Biodistribution and radiation dosimetry of deuterium-substituted 18F-fluoromethyl-[1, 2-2H4]choline in healthy volunteers

• Published in: Journal of nuclear medicine (Chicago, Ill.) Vol. 55; no. 2; p. 256
• Main Authors: Challapalli, Amarnath, Sharma, Rohini, Hallett, William A, Kozlowski, Kasia, Carroll, Laurence, Brickute, Diana, Twyman, Frazer, Al-Nahhas, Adil, Aboagye, Eric O
• Format: Journal Article
• Language: English
• Published: United States 01.02.2014
• Subjects: Aged; Choline - analogs & derivatives; Choline - pharmacokinetics; Deuterium - pharmacokinetics; Female; Fluorine Radioisotopes - pharmacokinetics; Healthy Volunteers; Humans; Image Processing, Computer-Assisted; Male; Middle Aged; Multimodal Imaging - methods; Patient Safety; Positron-Emission Tomography - methods; Radiation Dosage; Radiometry - methods; Radiopharmaceuticals - pharmacokinetics; Sex Factors; Tissue Distribution; Tomography, X-Ray Computed - methods; Whole Body Imaging; dosimetry; 18F-D4-FCH; biodistribution
• ISSN: 2159-662X; 1535-5667
• DOI: 10.2967/jnumed.113.129577

(11)C-choline and (18)F-fluoromethylcholine ((18)F-FCH) have been used in patients to study tumor metabolic activity in vivo; however, both radiotracers are readily oxidized to respective betaine analogs, with metabolites detectable in plasma soon after injection of the radiotracer. A more metabolically stable FCH analog, (18)F-fluoromethyl-[1,2-(2)H4]choline ((18)F-D4-FCH), based on the deuterium isotope effect, has been developed. We report the safety, biodistribution, and internal radiation dosimetry profiles of (18)F-D4-FCH in 8 healthy human volunteers. (18)F-D4-FCH was intravenously administered as a bolus injection (mean ± SD, 161 ± 2.17 MBq; range, 156-163 MBq) to 8 healthy volunteers (4 men, 4 women). Whole-body (vertex to mid thigh) PET/CT scans were acquired at 6 time points, up to 4 h after tracer injection. Serial whole-blood, plasma, and urine samples were collected for radioactivity measurement and plasma radiotracer metabolites. Tissue (18)F radioactivities were determined from quantitative analysis of the images, and time-activity curves were generated.
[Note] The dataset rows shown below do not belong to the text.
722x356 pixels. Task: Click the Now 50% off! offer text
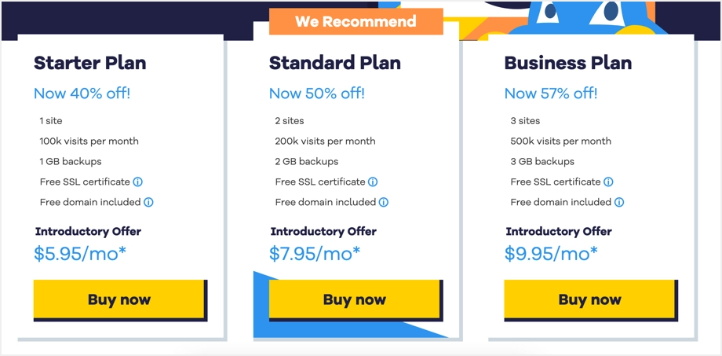[317, 94]
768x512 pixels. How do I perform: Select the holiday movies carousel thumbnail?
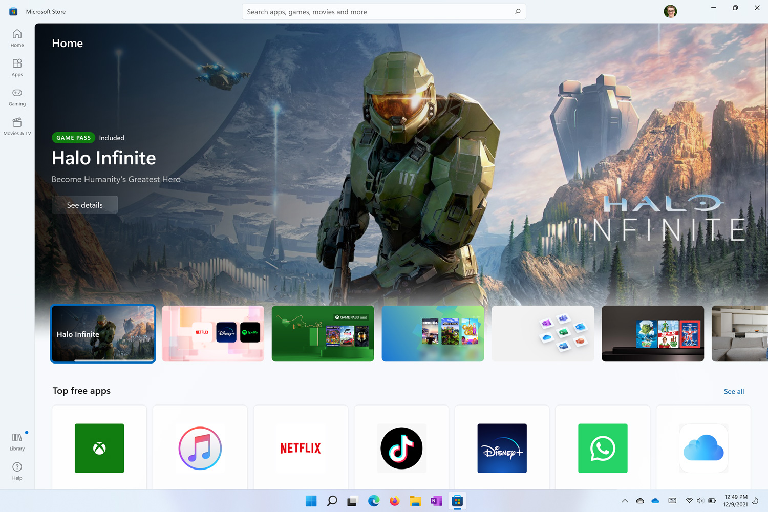tap(653, 333)
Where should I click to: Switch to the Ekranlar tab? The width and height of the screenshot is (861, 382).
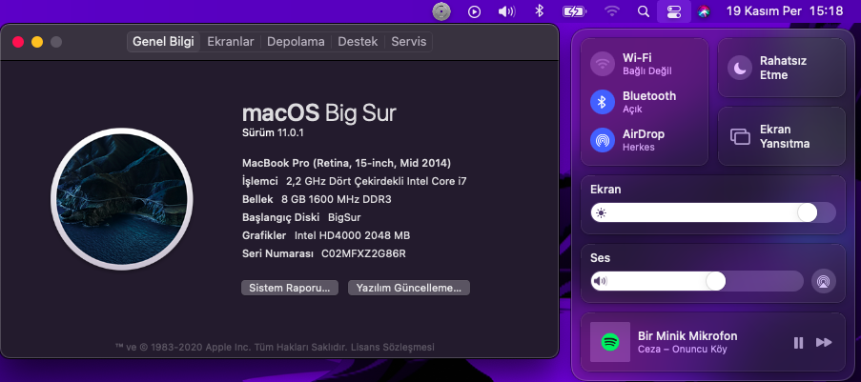[x=231, y=42]
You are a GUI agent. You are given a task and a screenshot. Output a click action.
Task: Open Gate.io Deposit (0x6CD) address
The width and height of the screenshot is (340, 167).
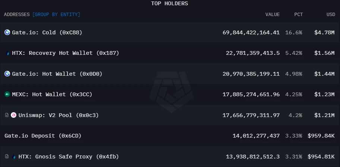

The total numbers of disintegrations in each organ normalized to injected activity (residence times) were calculated as the area under the curve of the time-activity curve normalized to injected activities and standard organ volumes. Dosimetry calculations were performed using OLINDA/EXM 1.1. The injection of (18)F-D4-FCH was well tolerated in all subjects, with no radiotracer-related serious adverse event reported. The mean effective dose averaged over both men and women (± SD) was estimated to be 0.025 ± 0.004 (men, 0.022 ± 0.002; women, 0.027 ± 0.002) mSv/MBq. The 5 organs receiving the highest absorbed dose (mGy/MBq) were the kidneys (0.106 ± 0.03), liver (0.094 ± 0.03), pancreas (0.066 ± 0.01), urinary bladder wall (0.047 ± 0.02), and adrenals (0.046 ± 0.01). Elimination was through the renal and hepatic systems. (18)F-D4-FCH is a safe PET radiotracer with a dosimetry profile comparable to other common (18)F PET tracers. These data support the further development of (18)F-D4-FCH for clinical imaging of choline metabolism.